Background: Long-term outcomes for patients with Fontan circulation are often compromised by
a high risk for complications, which significantly limit survival. Risk prediction
in these patients is challenging, as conventional scoring systems are validated for
patients with biventricular circulation. Early detection of impending complications
is decisive for further prognosis. In this study, we sought to analyze the relationship
between Carbohydrate Antigen 125 (CA 125) and clinical complications in patients with
Fontan circulation.
Methods: Children and adults with Fontan circulation and ambulatory CA 125 measurement between
April 2014 and December 2023 were retrospectively identified. Baseline characteristics
including findings of the physical examination, functional class, echocardiography,
previous cardiac catheterization, and NT-proBNP measurement were obtained at the time
of (first) CA 125 measurement. Medical records were reviewed for follow-up. The composite
endpoint (Fontan-specific major adverse cardiovascular event, MACE) was defined as
either all-cause death, resuscitation, mechanical circulatory support, heart failure
hospitalizations, listing for heart transplantation, Fontan-associated liver disease
(FALD) or Failing Fontan (protein-losing enteropathy, plastic bronchitis).

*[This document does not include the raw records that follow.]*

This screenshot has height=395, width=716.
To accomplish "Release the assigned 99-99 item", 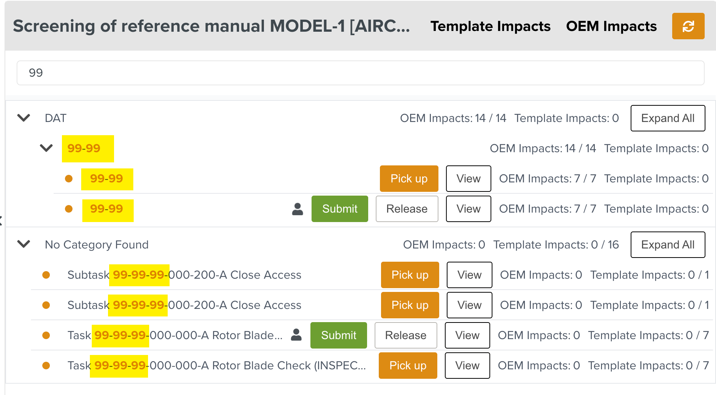I will click(x=407, y=209).
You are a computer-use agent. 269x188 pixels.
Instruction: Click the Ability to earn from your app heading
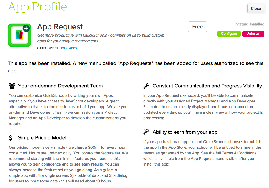click(x=185, y=132)
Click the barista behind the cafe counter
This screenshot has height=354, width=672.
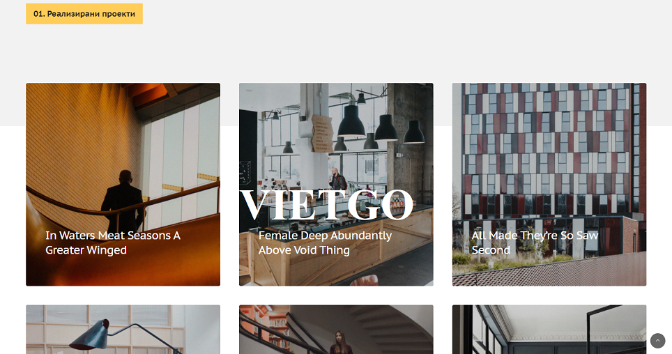click(337, 178)
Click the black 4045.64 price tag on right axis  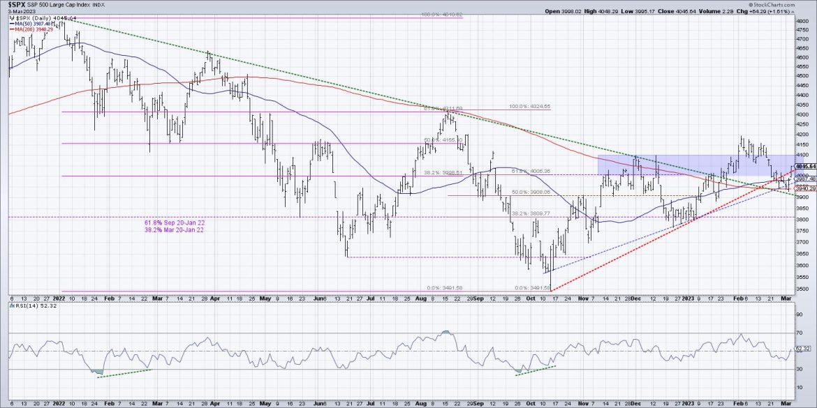(x=803, y=167)
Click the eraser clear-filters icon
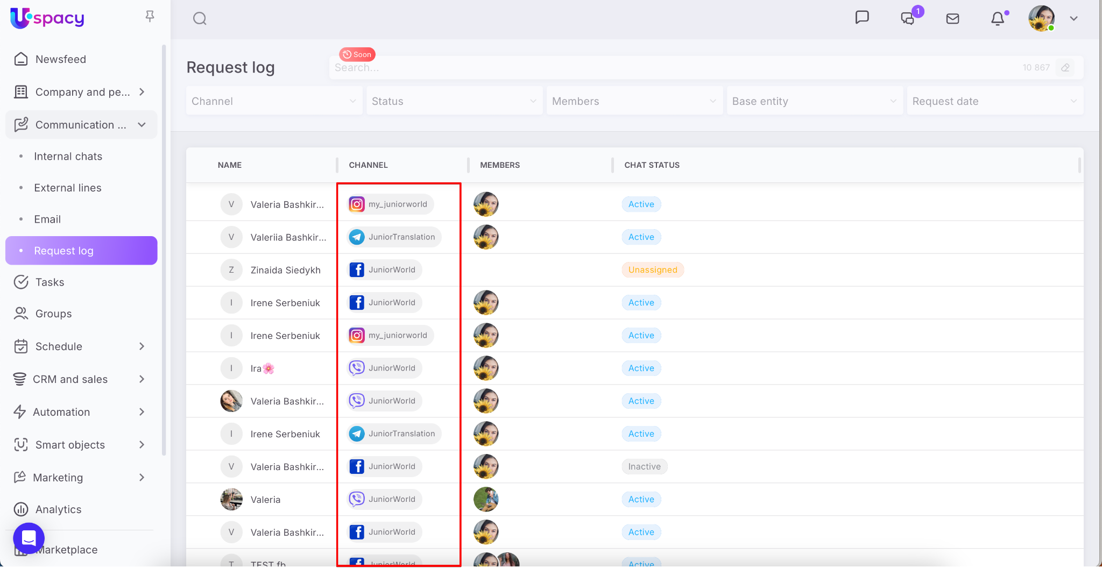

Results: A total of 157 patients (median age 14.8 years [IQR, 10.7–25.6], 61.8% males) were
identified. The majority had a total cavopulmonary connection (n = 107 with extracardiac conduit, n = 30 with intracardiac lateral tunnel). Median CA 125 level was significantly higher
in Fontan patients with edema (p = 0.02), ascites (p < 0.001), and NYHA >I (p = 0.018). There was a trend toward higher CA 125 concentrations in patients with
at least moderately impaired systemic ventricular function (p = 0.058) or AV valve regurgitation (p = 0.044). No significant correlations were found between CA 125 and height (p = 0.81), weight (p = 0.26), age (p = 0.19), sex (p = 0.20), systemic ventricular morphology (0.54), or type of Fontan connection (p = 0.73). Over a median follow-up of 5.8 years (IQR, 3.2–7.9), 30 patients reached
the composite endpoint. CA 125 level at baseline was a significant predictor of Fontan-specific
MACE (HR for log CA 125, 6.7 [95% CI, 2.6–17.0], p < 0.001).
Conclusion: CA 125 levels were significantly elevated in Fontan patients with edema, ascites,
and higher NYHA functional class, and were highly associated with Fontan-specific
MACE. These data suggest that CA 125 may serve as a valuable biomarker for risk prediction
in patients with Fontan circulation.